A teacher from the beginning, she helped her parents learn English as she learned it at the one room schoolhouse in Ralph, Michigan. The family had a small farm and she and her sisters and brothers were valuable helpers as soon as they could be. Hazel remembered going under the mules to buckle their harnesses with her sister Kristina when they were small enough to almost stand beneath them. When Hazel graduated from 8th grade at 12, she became an au pair for a family in Escanaba in order to continue to go to school. She graduated before 16 and by 18, also by working as an au pair, graduated with a lifetime teaching certificate from Northern Normal College in Marquette, Michigan.
She then began a career that she would follow with dedication until her retirement in her 60’s. Her first 7 teaching years were spent at Ironwood Michigan. She enjoyed her work and she met the sister of a certain Fred Trebilcock, whom she would marry in 1936 and spend 51 happy years as his wife and friend. They moved to Lansing Michigan in the heyday of car production where Fred was a tool and die maker and Hazel began as a permanent sub (married) for a woman who lost her job as a teacher to be married!

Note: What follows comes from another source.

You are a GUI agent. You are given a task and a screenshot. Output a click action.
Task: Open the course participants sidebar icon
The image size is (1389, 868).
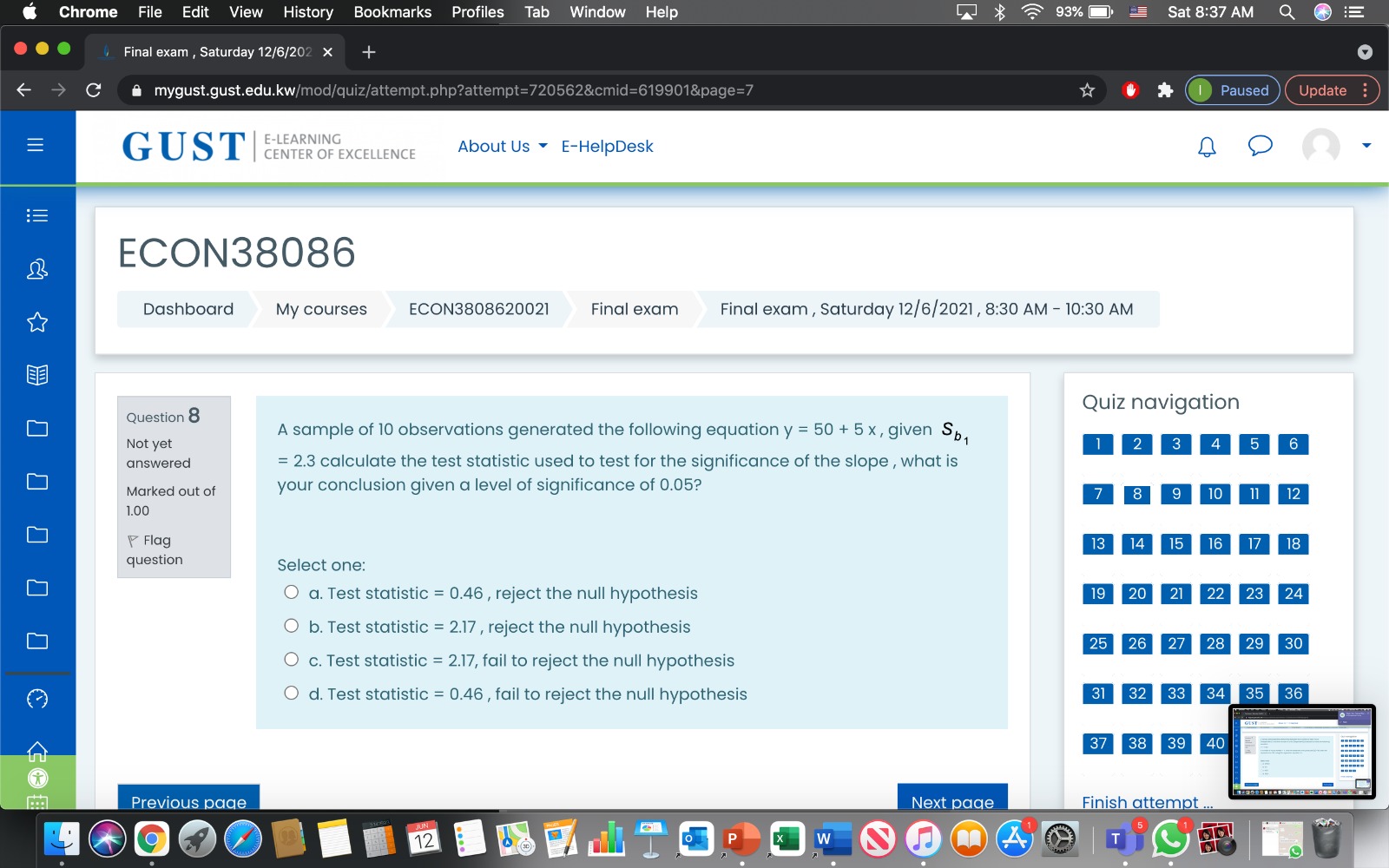click(x=37, y=269)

At this time the school system decided to change its policy of employing only unmarried women and she was the first permanent married teacher in the Lansing Public School system. Although she never had a child of her own, Hazel enjoyed children and was a cherished teacher in return.
A project that went beyond her teaching years was to have her 5th grade class write to famous authors, such as Laura Ingalls Wilder, to ask about their lives. Amazingly they wrote back, by hand or typed. These letters are now archived at the Lansing Public Library for all to enjoy. Hazel spent the end of her career as Principal of Bingham School.
Hazel had many interests throughout life, including golf with Fred, going with Fred to the U.P. to see Ma and Pa, bridge and her bridge friends, needlepoint, St. Paul’s Episcopal Church across from the Capitol, the B&P Women’s guild, Sparrow Hospital Gift Shop, the cabin at Duck Lake, the U Club, and her extended circle of family, friends, former students and fellow teachers who remembered and cared about her, and with whom she always kept in touch through letters and epic phone conversations.
After Fred passed away, Hazel, at 76, became a world traveler and made it to every continent except Australia before age slowed her down. She loved a good family reunion, especially for her birthday (!), and threw parties for her 80th, 90th, 96th and 100th years.
She established the Fred T. and Hazel P. Trebilcock Scholarship in 1996 to honor the memory of her late husband and to support students in education programs at Lansing Community College.